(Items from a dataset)
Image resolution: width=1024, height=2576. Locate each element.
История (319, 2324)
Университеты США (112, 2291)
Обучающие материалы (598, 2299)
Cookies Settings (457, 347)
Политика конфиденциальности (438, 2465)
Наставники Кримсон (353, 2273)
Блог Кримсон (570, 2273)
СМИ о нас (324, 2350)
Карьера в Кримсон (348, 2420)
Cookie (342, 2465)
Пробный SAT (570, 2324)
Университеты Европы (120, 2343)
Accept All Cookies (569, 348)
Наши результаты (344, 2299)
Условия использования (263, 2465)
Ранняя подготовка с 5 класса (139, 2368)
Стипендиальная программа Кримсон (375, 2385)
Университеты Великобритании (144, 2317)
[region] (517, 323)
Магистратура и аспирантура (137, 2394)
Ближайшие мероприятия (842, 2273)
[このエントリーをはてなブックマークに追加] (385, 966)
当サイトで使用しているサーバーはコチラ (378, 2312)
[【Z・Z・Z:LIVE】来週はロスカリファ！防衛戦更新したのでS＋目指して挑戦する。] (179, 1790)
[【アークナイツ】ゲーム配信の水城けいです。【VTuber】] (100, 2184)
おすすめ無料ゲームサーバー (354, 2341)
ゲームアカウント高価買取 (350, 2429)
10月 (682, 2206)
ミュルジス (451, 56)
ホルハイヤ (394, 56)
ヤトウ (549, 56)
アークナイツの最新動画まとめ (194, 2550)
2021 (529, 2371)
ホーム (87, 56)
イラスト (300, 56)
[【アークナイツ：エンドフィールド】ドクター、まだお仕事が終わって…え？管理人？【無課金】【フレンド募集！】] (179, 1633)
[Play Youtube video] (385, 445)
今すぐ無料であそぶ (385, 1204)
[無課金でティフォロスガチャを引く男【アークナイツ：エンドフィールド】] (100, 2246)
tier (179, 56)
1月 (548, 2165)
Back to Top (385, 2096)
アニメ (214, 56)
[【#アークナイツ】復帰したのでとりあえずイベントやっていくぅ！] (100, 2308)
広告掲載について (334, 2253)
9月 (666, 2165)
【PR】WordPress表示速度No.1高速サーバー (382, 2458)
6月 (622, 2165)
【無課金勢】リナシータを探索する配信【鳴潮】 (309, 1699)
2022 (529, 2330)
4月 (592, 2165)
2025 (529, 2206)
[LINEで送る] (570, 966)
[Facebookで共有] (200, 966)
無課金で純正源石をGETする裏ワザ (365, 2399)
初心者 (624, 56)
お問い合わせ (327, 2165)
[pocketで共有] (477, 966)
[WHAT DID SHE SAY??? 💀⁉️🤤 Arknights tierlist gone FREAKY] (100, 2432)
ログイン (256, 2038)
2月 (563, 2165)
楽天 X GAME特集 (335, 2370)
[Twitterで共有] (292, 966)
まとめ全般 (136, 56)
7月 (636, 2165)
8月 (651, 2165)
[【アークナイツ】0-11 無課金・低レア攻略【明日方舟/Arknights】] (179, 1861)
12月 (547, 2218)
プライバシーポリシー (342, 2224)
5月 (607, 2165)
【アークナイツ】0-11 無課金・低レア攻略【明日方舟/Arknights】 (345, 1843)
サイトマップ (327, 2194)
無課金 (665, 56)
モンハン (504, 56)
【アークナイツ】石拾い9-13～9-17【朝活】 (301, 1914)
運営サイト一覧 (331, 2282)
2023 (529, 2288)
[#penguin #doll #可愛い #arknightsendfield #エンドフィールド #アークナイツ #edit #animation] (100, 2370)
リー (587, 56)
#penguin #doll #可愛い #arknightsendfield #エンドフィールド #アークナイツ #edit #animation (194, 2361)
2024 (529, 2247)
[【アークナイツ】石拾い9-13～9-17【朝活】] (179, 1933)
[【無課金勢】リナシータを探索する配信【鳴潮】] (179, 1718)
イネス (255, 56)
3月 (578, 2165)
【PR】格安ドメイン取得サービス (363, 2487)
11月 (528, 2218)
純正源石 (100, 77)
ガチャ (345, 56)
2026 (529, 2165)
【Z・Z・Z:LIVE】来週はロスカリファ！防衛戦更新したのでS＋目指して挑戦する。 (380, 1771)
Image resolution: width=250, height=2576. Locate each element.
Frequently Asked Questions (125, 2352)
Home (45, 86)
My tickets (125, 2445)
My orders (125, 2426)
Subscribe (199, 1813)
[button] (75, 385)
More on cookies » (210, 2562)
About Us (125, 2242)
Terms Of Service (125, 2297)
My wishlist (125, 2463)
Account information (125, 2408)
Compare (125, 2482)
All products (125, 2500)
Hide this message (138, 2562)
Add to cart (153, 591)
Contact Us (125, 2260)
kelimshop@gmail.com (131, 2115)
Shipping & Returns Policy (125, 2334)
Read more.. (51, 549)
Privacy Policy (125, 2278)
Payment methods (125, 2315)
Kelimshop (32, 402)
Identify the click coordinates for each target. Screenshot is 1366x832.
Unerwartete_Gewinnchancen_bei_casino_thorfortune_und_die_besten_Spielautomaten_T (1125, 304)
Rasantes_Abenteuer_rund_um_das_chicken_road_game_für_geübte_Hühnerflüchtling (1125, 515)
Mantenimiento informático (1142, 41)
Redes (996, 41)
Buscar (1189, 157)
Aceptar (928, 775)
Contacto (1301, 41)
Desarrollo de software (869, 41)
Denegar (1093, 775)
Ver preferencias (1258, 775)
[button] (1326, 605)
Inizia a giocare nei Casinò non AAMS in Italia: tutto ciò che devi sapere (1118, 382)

**WORK TO COMPLETE**
Search the entries for the string "低レア攻略" and copy each line where it occurs.

**SOLVED EXERCISE**
[【アークナイツ】0-11 無課金・低レア攻略【明日方舟/Arknights】] (179, 1861)
【アークナイツ】0-11 無課金・低レア攻略【明日方舟/Arknights】 (345, 1843)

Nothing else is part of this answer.